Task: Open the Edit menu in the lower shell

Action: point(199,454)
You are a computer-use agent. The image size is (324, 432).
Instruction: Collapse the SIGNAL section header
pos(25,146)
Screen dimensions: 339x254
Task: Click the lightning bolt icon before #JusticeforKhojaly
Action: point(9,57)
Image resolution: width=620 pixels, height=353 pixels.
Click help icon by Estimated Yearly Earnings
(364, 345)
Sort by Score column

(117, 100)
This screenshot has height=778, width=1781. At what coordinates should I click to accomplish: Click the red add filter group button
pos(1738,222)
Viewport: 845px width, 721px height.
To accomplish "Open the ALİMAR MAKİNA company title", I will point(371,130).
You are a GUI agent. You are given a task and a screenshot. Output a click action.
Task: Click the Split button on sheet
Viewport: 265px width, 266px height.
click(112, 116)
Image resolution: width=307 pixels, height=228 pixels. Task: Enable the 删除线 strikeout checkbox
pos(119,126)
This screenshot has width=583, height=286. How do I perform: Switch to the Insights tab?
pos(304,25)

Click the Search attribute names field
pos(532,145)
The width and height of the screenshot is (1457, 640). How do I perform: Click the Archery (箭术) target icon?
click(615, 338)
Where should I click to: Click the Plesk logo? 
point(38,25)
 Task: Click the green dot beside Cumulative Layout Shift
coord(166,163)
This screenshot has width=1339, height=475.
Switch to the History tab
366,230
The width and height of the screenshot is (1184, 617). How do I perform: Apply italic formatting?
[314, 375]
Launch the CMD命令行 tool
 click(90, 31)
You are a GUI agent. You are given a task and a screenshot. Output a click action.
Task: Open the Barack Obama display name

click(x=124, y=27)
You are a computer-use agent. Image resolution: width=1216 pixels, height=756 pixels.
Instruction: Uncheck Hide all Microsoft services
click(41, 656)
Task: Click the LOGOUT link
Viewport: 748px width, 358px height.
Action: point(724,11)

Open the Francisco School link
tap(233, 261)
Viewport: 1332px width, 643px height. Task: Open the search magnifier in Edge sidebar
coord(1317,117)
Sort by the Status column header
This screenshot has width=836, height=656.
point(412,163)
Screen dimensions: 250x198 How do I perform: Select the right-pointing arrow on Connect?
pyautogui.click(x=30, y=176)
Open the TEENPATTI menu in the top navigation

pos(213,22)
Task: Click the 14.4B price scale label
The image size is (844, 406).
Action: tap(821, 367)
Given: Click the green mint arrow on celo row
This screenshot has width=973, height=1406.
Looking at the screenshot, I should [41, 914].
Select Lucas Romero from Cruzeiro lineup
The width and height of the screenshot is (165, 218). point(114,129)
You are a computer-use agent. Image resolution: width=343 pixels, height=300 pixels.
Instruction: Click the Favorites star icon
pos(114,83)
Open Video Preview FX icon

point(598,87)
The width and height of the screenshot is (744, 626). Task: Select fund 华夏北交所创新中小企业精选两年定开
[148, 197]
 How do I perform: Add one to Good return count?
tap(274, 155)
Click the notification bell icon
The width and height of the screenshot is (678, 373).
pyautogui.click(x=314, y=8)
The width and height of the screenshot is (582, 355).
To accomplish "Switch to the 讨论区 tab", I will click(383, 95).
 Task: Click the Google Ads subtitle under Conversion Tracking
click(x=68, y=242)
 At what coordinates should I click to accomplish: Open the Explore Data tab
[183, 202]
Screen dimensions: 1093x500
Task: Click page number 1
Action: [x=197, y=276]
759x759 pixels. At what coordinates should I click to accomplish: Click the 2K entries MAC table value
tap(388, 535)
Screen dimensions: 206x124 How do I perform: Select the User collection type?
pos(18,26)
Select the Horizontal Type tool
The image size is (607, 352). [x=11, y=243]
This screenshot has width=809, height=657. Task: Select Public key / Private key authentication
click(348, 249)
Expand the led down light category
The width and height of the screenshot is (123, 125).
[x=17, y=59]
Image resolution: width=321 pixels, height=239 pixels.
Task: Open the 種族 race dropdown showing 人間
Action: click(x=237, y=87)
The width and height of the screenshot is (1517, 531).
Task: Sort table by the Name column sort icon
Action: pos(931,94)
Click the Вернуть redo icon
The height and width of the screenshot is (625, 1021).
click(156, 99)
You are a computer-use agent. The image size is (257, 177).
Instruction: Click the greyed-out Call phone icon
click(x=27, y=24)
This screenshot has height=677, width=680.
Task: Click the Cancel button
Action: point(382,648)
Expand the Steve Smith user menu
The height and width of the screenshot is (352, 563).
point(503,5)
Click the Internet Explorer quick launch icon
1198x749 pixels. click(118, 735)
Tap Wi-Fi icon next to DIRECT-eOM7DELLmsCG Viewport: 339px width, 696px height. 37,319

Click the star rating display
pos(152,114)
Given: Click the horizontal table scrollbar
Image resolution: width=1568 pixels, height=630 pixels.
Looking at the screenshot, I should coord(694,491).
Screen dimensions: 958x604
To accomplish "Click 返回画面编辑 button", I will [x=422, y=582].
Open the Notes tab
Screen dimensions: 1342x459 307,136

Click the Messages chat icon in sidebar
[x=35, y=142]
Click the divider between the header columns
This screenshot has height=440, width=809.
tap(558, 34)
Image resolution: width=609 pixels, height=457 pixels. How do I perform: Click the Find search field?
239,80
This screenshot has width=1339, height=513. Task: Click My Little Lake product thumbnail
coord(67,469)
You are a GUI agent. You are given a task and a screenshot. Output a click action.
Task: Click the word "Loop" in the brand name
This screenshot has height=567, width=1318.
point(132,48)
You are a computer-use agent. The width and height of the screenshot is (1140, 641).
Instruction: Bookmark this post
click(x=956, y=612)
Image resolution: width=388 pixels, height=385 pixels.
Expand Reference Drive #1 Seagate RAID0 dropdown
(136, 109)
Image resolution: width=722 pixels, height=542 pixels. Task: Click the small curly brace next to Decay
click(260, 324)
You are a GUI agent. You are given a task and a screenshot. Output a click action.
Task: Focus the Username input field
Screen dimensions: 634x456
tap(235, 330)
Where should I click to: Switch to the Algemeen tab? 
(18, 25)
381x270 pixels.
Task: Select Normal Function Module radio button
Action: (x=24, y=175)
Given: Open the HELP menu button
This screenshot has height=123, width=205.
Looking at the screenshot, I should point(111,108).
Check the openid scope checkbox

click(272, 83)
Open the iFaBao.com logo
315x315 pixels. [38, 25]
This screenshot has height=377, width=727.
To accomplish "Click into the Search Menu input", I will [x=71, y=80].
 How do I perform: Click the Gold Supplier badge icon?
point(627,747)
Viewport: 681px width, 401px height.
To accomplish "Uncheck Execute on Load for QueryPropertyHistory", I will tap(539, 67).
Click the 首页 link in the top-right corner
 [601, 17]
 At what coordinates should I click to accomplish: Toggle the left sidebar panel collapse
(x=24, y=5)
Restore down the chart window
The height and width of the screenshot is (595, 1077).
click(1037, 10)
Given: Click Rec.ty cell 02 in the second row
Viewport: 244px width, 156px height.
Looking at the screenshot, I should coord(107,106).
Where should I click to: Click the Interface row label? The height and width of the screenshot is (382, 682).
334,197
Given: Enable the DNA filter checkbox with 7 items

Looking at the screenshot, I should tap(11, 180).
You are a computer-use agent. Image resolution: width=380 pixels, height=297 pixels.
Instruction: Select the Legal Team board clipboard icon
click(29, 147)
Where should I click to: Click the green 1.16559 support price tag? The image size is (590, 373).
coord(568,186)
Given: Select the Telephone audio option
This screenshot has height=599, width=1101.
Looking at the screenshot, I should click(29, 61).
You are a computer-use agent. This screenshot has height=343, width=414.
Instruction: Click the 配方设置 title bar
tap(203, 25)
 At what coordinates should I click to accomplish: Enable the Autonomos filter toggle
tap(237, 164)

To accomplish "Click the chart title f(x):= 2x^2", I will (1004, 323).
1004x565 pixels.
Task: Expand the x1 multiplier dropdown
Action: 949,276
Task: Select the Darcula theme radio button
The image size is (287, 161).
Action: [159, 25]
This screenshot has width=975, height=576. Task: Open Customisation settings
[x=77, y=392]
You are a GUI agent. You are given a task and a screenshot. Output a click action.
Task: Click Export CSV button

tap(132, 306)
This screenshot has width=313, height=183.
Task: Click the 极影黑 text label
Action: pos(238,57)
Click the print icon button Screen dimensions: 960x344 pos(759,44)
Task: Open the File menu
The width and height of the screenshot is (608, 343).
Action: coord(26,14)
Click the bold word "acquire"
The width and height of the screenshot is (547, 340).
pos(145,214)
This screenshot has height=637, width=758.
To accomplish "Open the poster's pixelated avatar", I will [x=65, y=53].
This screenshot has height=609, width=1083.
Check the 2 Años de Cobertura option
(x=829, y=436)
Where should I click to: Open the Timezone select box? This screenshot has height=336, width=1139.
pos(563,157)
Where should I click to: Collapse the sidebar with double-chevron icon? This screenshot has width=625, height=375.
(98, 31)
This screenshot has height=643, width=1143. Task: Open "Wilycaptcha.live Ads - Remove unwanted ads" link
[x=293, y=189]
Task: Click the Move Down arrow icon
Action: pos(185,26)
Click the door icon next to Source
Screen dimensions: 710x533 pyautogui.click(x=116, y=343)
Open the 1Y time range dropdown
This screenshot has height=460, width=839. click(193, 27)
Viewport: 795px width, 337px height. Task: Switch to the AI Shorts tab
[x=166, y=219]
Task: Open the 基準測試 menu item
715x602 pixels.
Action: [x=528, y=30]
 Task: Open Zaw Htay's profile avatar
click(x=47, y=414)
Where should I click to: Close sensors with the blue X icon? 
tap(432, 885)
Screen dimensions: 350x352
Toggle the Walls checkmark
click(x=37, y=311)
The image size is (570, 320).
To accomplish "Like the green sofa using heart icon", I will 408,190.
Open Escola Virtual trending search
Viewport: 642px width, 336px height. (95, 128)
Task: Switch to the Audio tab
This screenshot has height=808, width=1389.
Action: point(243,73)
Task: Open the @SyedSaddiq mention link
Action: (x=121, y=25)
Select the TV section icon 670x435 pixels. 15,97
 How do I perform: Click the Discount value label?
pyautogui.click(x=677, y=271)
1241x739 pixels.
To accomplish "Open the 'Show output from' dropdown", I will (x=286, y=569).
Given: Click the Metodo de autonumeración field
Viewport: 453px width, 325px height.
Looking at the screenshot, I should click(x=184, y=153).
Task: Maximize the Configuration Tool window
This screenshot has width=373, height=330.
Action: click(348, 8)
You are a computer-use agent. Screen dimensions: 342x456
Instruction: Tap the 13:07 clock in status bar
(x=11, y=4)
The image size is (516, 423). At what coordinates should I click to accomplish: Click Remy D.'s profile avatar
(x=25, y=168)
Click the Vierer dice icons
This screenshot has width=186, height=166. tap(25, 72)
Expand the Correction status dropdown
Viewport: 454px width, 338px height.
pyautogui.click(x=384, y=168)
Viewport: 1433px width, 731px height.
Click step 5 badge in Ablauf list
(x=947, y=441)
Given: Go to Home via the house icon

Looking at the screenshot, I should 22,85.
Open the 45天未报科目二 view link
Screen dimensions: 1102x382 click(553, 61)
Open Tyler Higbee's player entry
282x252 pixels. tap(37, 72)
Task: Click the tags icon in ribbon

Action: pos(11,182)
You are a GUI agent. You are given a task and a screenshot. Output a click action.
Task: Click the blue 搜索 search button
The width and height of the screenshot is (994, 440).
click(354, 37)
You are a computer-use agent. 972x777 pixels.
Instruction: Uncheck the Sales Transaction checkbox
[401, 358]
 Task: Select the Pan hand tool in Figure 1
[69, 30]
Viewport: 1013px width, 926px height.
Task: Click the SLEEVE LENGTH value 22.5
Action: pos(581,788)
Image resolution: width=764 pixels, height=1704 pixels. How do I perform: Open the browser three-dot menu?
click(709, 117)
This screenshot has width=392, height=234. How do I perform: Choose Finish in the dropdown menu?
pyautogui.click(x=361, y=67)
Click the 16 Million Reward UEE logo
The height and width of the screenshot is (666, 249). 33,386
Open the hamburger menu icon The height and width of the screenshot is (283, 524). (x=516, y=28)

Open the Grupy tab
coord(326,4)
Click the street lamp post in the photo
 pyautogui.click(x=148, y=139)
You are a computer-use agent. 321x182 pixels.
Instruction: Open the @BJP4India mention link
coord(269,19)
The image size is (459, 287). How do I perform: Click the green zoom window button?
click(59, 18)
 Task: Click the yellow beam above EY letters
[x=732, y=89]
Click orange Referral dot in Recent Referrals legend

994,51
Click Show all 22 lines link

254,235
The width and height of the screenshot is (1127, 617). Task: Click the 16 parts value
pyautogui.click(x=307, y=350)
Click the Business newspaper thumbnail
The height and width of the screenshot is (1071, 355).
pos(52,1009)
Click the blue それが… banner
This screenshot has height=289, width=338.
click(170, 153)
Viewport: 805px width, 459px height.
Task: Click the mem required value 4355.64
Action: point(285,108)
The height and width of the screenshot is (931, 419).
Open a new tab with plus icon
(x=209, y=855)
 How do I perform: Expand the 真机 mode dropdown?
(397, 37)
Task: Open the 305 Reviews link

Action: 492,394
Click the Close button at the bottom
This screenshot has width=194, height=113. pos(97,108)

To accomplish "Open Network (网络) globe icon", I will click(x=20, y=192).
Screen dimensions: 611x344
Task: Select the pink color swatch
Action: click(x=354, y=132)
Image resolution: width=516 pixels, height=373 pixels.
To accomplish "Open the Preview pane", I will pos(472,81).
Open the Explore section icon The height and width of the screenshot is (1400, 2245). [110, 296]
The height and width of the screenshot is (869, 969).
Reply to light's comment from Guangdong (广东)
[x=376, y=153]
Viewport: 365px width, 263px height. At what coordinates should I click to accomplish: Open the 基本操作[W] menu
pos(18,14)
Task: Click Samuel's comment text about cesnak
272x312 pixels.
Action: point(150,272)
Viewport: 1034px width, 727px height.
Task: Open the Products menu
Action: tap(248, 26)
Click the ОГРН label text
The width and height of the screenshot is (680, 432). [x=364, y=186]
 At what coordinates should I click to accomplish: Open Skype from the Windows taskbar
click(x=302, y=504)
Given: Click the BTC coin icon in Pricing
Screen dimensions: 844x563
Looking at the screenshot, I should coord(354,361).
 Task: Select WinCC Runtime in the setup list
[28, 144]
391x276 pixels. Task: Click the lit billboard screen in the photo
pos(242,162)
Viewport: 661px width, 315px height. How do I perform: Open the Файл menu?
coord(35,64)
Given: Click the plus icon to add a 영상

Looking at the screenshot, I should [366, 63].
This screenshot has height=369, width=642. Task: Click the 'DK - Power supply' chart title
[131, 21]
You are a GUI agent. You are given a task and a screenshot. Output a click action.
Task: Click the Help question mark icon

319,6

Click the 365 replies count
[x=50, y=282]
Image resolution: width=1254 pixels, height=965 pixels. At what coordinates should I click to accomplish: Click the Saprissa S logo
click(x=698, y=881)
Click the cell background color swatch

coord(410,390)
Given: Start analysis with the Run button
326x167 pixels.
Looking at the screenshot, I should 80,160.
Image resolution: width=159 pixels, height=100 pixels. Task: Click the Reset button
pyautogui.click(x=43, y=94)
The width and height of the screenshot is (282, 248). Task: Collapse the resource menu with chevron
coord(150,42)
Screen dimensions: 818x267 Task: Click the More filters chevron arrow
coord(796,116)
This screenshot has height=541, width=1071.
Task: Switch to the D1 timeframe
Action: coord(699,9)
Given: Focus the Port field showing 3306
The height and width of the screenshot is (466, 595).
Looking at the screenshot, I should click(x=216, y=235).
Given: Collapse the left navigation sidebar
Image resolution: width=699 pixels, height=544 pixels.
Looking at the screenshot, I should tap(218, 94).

----------

Using the data above, transcribe the lines that run from the line with "Given: Enable the" to the line with "Task: Select the Darcula theme radio button", both ends kept, and output nothing else.

Given: Enable the DNA filter checkbox with 7 items

Looking at the screenshot, I should tap(11, 180).
You are a computer-use agent. Image resolution: width=380 pixels, height=297 pixels.
Instruction: Select the Legal Team board clipboard icon
click(29, 147)
Where should I click to: Click the green 1.16559 support price tag? The image size is (590, 373).
coord(568,186)
Given: Select the Telephone audio option
This screenshot has height=599, width=1101.
Looking at the screenshot, I should click(29, 61).
You are a computer-use agent. This screenshot has height=343, width=414.
Instruction: Click the 配方设置 title bar
tap(203, 25)
 At what coordinates should I click to accomplish: Enable the Autonomos filter toggle
tap(237, 164)

To accomplish "Click the chart title f(x):= 2x^2", I will (1004, 323).
1004x565 pixels.
Task: Expand the x1 multiplier dropdown
Action: 949,276
Task: Select the Darcula theme radio button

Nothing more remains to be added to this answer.